It was in England that I first discovered the futility of mere religious knowledge. How I was saved on previous occasions is more than I can say, for I was very young then; but now I was twenty and had gained some experience as husband and father.
During the last year, as far as I can remember, of my stay in England, that is in 1890, there was a Vegetarian Conference at Portsmouth to which an Indian friend and I were invited. Portsmouth is a sea-port with a large naval population. It has many houses with women of ill fame, women not actually prostitutes, but at the same time, not very scrupulous about their morals. We were put up in one of these houses. Needles to say, the Reception Committee did not know anything about it. It would have been difficult in a town like Portsmouth to find out which were good lodgings and which were bad for occasional travelers like us.
We returned from the Conference in the evening. After dinner we sat down to play a rubber of bridge, in which our landlady joined, as is customary in England even in respectable households. Every player indulges in innocent jokes as a matter of course, but here my companion and our hostess began to make indecent ones as well. I did not know that my friend was an adept in the art. It captured me and I also joined in. Just when I was about to go beyond the limit, leaving the cards and the game to themselves, God through the good companion uttered the blessed warning: 'Whence this devil in you, my boy? Be off, quick!'
I was ashamed. I took the warning and expressed within myself gratefulness to my friend. Remembering the vow I had taken before my mother, I fled from the scene. To my room I went quaking, trembling, and with beating heart, like a quarry escaped from its pursuer.
I recall this as the first occasion on which a woman, other than my wife, moved me to lust. I passed that night sleeplessly, all kinds of thoughts assailing me. Should I leave this house? Should I run away from the place? Where was I? What would happen to me if I had not my wits about me? I decided to act thenceforth with great caution; not to leave the house, but somehow leave Portsmouth. The Conference was not to go on for more than two days, and I remember I left Portsmouth the next evening, my companion staying there some time longer.
I did not then know the essence of religion or of God, and how He works in us. Only vaguely I understood that God had saved me on that occasion. On all occasions of trial He has saved me. I know that the phrase 'God saved me' has a deeper meaning for me today, and still I feel that I have not yet grasped its entire meaning. Only richer experience can help me to a fuller understanding. But in all my trials of a spiritual nature, as a lawyer, in conducting institutions, and in politics I can say that God saved me.
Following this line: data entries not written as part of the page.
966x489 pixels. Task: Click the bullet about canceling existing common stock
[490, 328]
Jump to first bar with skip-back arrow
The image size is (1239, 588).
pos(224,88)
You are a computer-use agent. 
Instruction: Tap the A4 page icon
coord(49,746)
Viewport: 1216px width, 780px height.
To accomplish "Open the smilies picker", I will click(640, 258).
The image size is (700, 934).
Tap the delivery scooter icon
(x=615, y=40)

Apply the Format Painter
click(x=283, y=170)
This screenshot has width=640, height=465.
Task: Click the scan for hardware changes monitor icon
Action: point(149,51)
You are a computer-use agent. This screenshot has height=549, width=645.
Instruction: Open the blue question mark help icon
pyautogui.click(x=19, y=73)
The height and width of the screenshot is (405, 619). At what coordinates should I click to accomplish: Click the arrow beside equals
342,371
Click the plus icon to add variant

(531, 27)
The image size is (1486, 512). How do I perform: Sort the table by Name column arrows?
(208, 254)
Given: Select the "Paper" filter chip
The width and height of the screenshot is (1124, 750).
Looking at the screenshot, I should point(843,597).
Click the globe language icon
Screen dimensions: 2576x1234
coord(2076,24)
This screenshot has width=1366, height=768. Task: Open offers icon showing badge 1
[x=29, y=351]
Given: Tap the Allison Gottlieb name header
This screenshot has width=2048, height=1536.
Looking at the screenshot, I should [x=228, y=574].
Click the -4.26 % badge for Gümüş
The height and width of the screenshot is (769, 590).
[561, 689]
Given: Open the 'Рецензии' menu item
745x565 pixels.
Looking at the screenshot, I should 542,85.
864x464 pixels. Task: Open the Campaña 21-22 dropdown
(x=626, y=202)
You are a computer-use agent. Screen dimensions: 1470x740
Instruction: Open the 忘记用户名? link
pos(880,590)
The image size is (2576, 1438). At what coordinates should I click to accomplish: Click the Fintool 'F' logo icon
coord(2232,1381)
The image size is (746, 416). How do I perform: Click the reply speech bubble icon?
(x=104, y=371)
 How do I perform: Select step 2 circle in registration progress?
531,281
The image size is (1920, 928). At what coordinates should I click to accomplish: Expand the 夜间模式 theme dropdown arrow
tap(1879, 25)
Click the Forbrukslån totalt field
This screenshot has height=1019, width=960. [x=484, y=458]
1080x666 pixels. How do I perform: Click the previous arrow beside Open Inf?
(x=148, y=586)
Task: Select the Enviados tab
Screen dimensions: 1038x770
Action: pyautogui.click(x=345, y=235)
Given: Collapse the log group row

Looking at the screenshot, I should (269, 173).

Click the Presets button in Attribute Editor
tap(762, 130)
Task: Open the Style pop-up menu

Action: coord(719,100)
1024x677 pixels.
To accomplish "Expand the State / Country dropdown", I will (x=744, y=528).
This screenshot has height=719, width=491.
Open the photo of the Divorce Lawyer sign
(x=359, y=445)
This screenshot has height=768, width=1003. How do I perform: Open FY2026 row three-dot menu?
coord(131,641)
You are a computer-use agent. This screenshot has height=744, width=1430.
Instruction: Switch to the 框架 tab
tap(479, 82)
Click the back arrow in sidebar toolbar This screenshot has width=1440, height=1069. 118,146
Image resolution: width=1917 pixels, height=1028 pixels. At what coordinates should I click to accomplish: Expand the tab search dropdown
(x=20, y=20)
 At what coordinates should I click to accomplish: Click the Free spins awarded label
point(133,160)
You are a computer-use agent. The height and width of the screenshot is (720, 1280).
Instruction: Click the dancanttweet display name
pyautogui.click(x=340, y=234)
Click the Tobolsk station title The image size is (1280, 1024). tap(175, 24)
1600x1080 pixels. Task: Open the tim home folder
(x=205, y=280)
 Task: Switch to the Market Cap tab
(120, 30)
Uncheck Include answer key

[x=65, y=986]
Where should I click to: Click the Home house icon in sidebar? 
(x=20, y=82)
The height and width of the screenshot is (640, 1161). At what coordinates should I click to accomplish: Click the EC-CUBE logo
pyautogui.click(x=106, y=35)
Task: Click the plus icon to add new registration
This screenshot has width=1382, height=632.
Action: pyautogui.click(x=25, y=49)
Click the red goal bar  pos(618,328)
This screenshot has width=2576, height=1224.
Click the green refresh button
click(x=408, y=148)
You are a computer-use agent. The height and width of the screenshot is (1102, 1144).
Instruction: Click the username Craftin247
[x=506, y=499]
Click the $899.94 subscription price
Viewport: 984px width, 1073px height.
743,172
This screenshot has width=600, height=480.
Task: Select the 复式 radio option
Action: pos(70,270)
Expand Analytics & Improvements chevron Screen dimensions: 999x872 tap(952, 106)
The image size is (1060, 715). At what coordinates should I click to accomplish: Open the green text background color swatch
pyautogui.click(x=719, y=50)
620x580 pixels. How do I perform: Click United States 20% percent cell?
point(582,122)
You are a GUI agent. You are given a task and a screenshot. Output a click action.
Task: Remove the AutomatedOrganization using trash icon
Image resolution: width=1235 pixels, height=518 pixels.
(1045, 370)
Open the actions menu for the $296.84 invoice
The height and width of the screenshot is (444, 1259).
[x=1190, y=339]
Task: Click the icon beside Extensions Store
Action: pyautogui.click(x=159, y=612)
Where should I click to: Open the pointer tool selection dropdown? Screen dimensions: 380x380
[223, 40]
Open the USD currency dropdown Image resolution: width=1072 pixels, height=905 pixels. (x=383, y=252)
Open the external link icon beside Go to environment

When every hope is gone. 'when helpers fail and comforts flee,' I find that help arrives somehow, from I know not where. Supplication, worship, prayer are no superstition; they are acts more real than the acts of eating, drinking, sitting or walking. It is no exaggeration to say that they alone are real, all else is unreal.
Such worship or prayer is no flight of eloquence; it is no lip-homage. It springs from the heart. If, therefore, we achieve that purity of the heart when it is 'emptied of all but love', if we keep all the chords in proper tune, they 'trembling pass in music out of sight'. Prayer needs no speech. It is in itself independent of any sensuous effort. I have not the slightest doubt that prayer is an unfailing means of cleansing the heart of passions. But it must be combined with the utmost humility.

1. Refrain of Surdas' famous hymn, 'He is the help of the helpless, the strength of the weak.